Patients and methods: The expression levels of ISOC1 in gastric cancer (GC) tissues, as well as corresponding cell lines, was evaluated by quantitative Real Time-Polymerase Chain Reaction (qRT-PCR). A cell line stably expressing ISOC1 was constructed by vector construction and cell transfection, and the proliferation ability of the stably transfected cells was examined. Subsequently, the ISOC1 target database was screened, which suggested that CDK19 may be the potential target. The correlation between ISOC1 and CDK19 mRNA and protein expressions in clinical tissue specimens and cell lines was evaluated by qRT-PCR and Western blot, and the Luciferase reporter gene experiment was applied to verify the regulatory effect of ISOC1 on CDK19.
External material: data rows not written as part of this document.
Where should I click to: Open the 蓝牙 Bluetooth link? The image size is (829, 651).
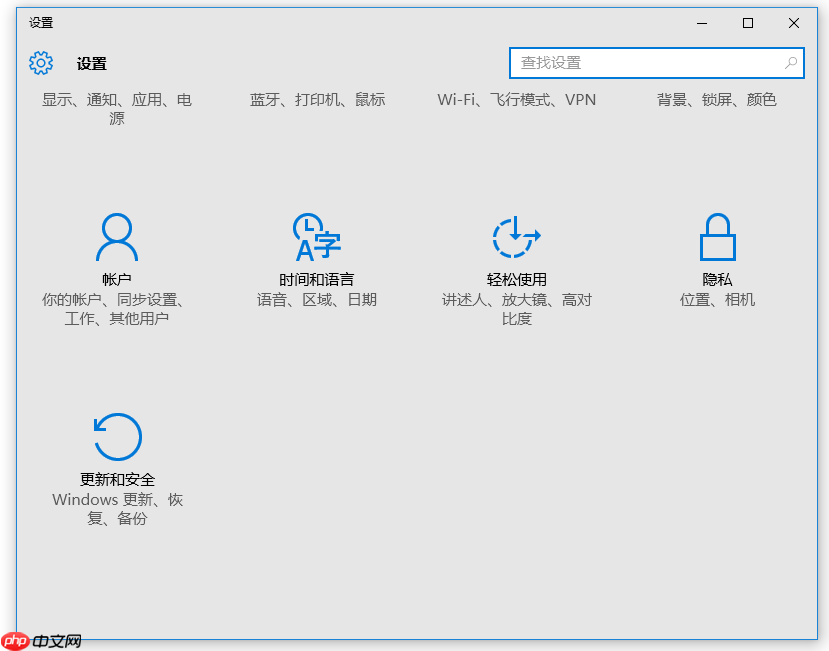coord(262,99)
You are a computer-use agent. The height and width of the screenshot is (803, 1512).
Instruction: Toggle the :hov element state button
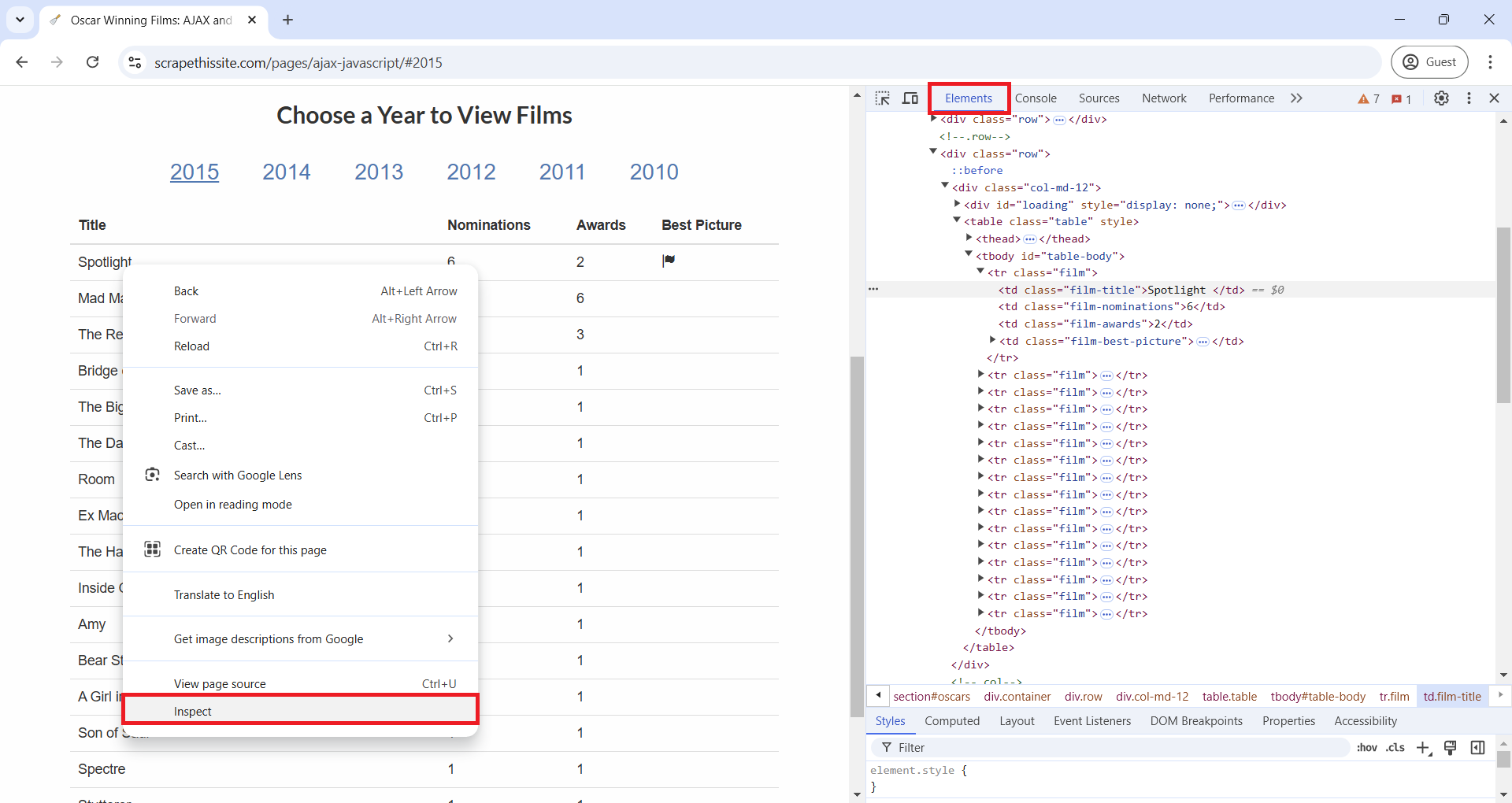pyautogui.click(x=1367, y=748)
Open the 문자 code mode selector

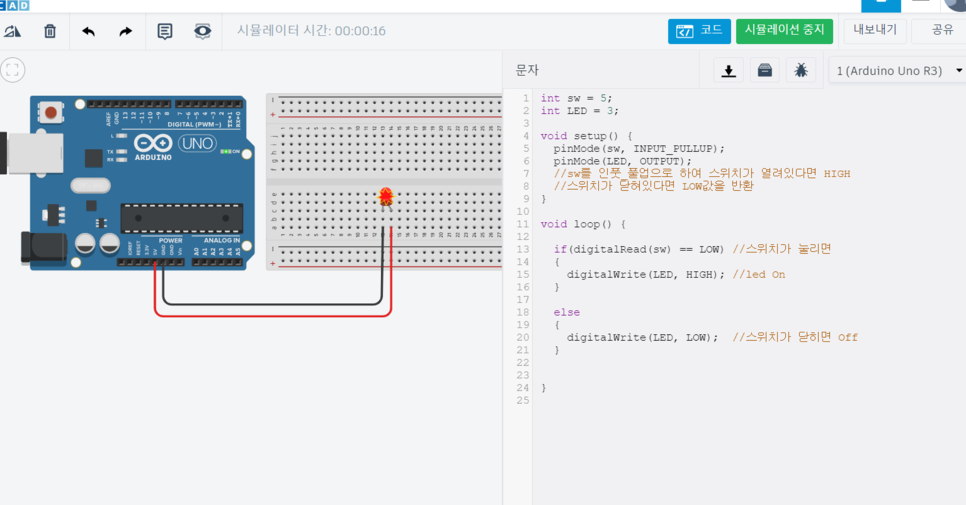point(527,70)
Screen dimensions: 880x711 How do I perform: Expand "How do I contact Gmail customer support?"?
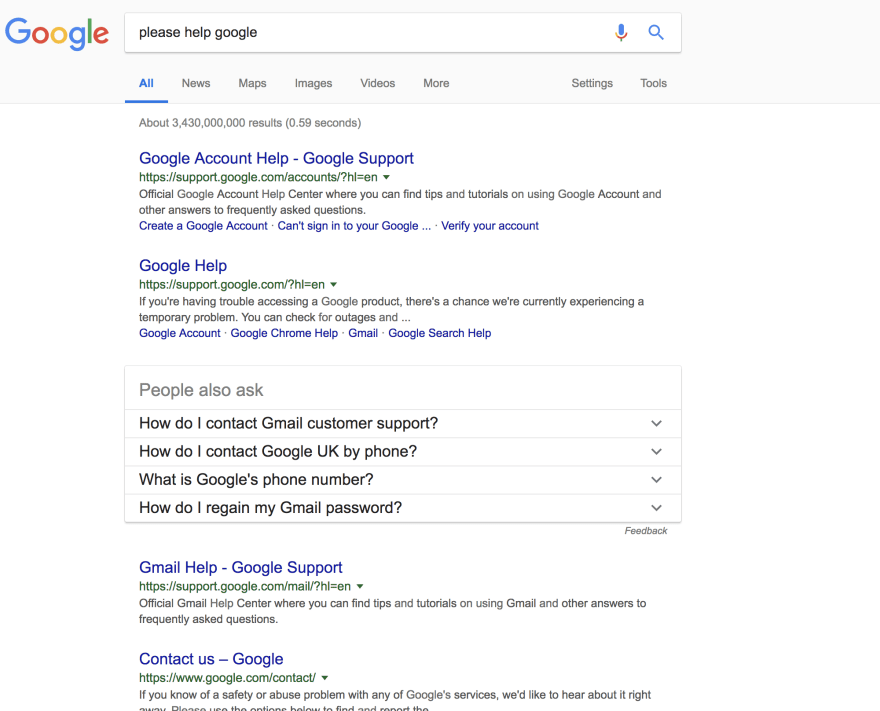403,424
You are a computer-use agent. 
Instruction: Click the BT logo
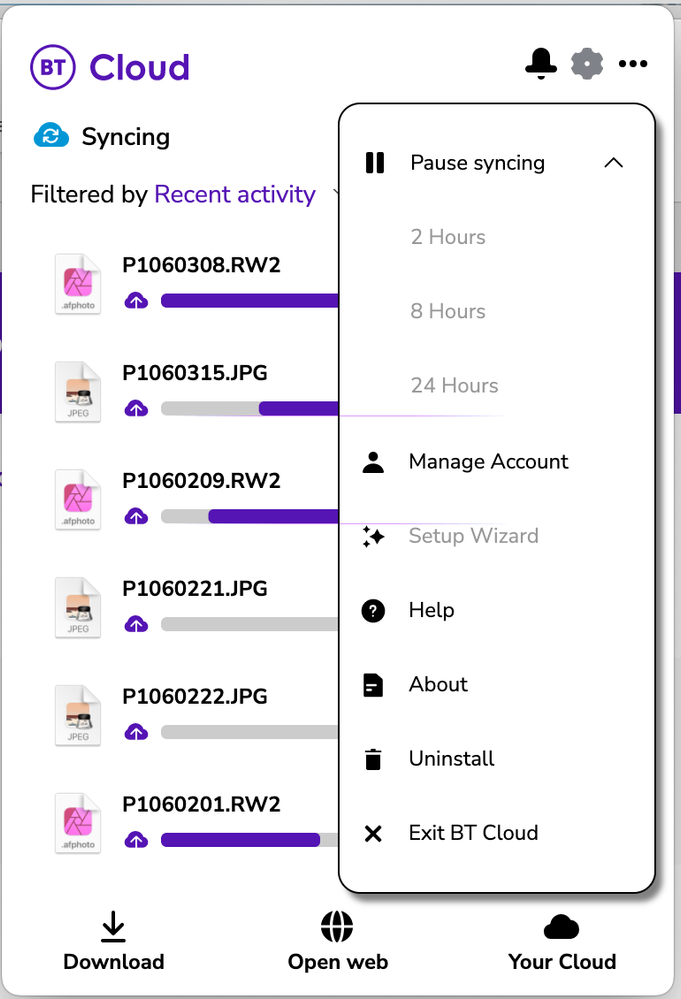tap(52, 67)
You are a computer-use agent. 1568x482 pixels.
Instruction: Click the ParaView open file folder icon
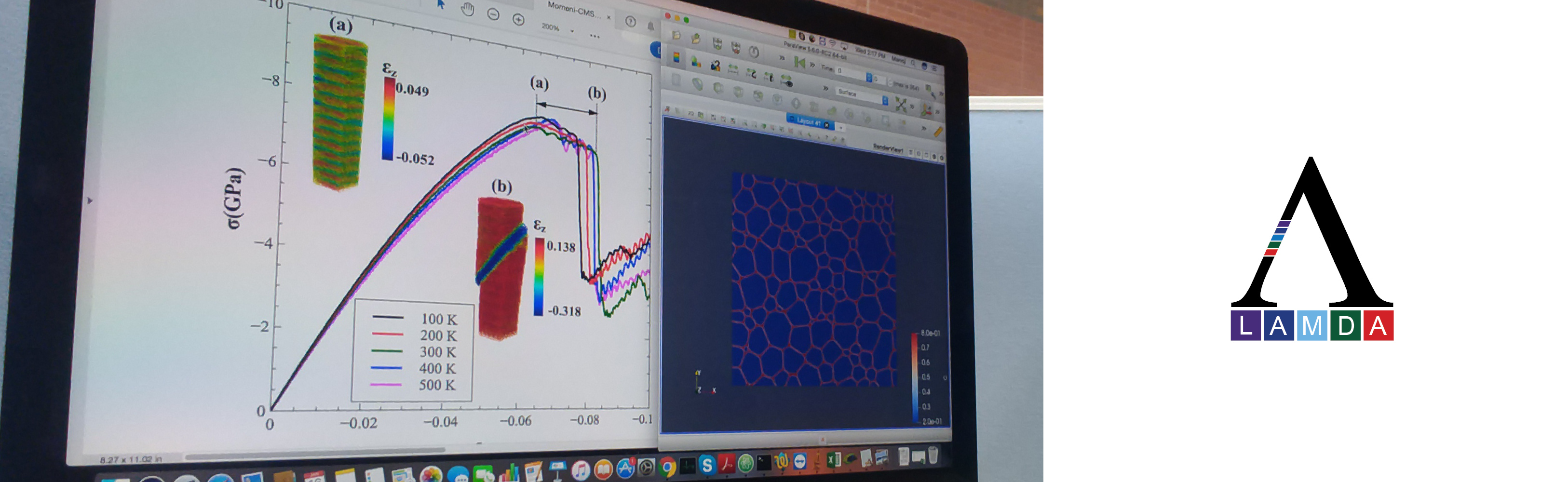point(676,35)
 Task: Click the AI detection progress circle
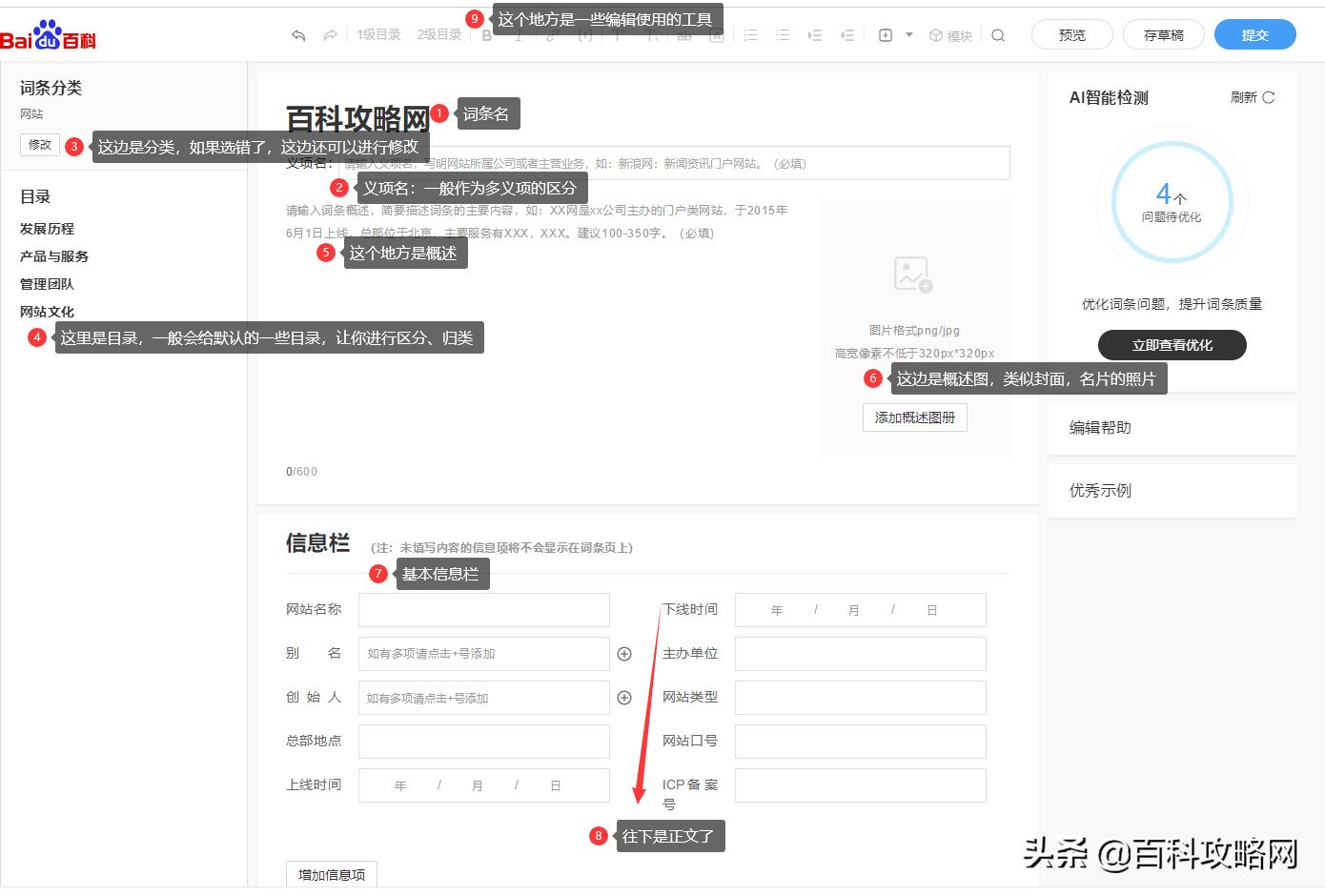point(1172,201)
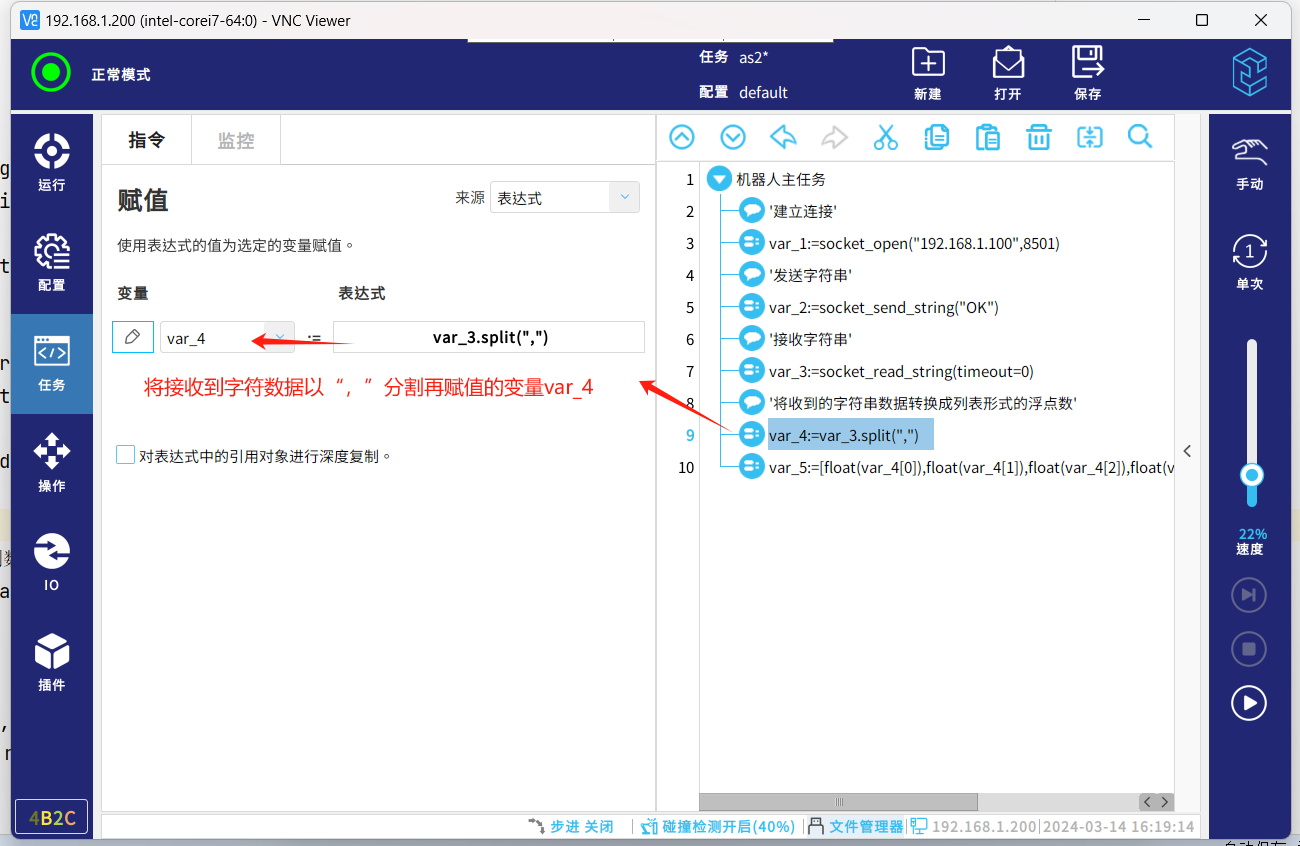Toggle manual mode hand icon (手动)
The width and height of the screenshot is (1300, 846).
(x=1249, y=164)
Results: ISOC1 was shown to be markedly increased in GC tissues compared to adjacent cancer tissues by qRT-PCR. In addition, compared with patients with low ISOC1 expression, the pathological stage and tumor size of gastric cancer patients with high ISOC1 expression were remarkably larger. Then, the ISOC1 knockdown cell line was established, and it was found through cell proliferation function experiments that the proliferation rate of gastric cancer cells was remarkably slower than the control group after knocking down ISOC1. Subsequently, bioinformatics and Luciferase reporter gene experiments suggested that ISOC1 had a direct regulatory effect on CDK19. In addition, recovery experiments also demonstrated that CDK19 overexpression could reverse the effect of ISOC1 silencing on cell proliferation.
Conclusions: ISOC1 was markedly upregulated in GC tissues. It could positively regulate its downstream target CDK19, which in turn promoted the proliferation of GC cells. Therefore, our study may provide new ideas for understanding the progression of GC.